I might discuss this in more depth in future. For now, a quick one-paragraph sketch: Peers could choose to trust (say) the key for any .edu email address registered in the PGP Global Directory, or any identity registered with a specific dedicated key server hosted by trusted Theseus users, or so on. Most key servers don't make it easy to scrape lists of their users, though, and even if we did have such a list, most of the users on it would have nothing to do with Theseus. cite_keyserver helps us dodge this issue: people with keys on a trustworthy key server can create cite_keyserver records, and people looking to build a list of trusted keys can periodically query a random, roughly evenly distributed set of DHT nodes to look for cite_keyserver records in the results (it might even make sense to combine this operation with the periodic random peer ID lookups used for network size estimation). These records can then be verified to get a working list of trusted keys.

Metadata Files

Since these files are meant to be human-readable and the data in them might have to be parsed by a web interface, JSON is preferred over bencode for these files. Since JSON is a fully plaintext file format and these records contain a number of repeated elements, it can be expected that they will compress quite well. As such, we compress them before sending them over the wire. The hope is that not only will this result in a more efficient use of bandwidth but it may also increase traffic opacity after encryption. Speaking of which...

Traffic Analysis

As observed several times above, many of the protocol's features bear strong resemblances to each other; for instance, call signatures are very similar across the get_* and announce_* subsystems, and peer traversal by search_nodes is very similar to traversal by get_peers. This is true not only for the (approximate) sizes of the messages but for the specific patterns of connections and messages established for each. The idea is that making these different operations follow similar traffic patterns makes passive analysis of protocol traffic even less rewarding. Messages which are close but not quite equal in length could even be padded pre-encryption, ensuring uniform message size on the wire and make things even more opaque.

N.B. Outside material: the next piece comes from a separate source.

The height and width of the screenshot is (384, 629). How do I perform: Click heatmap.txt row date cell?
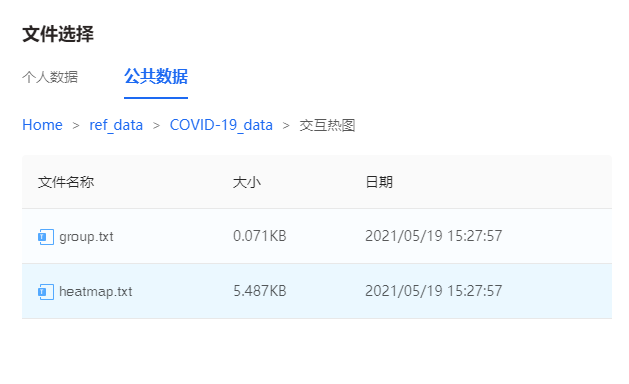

All of this serves no real purpose aside from making life more difficult for passive observers at the internet-backbone level -- but that's something that I would argue is, in and of itself, an important goal. If the last couple decades have taught us anything, it's that ISPs and government agencies cannot be trusted to respect the privacy of the citizens they serve. If they refuse to stop surveilling us, then we have no choice but to try and make their jobs as hard as possible. All of this is self-defense.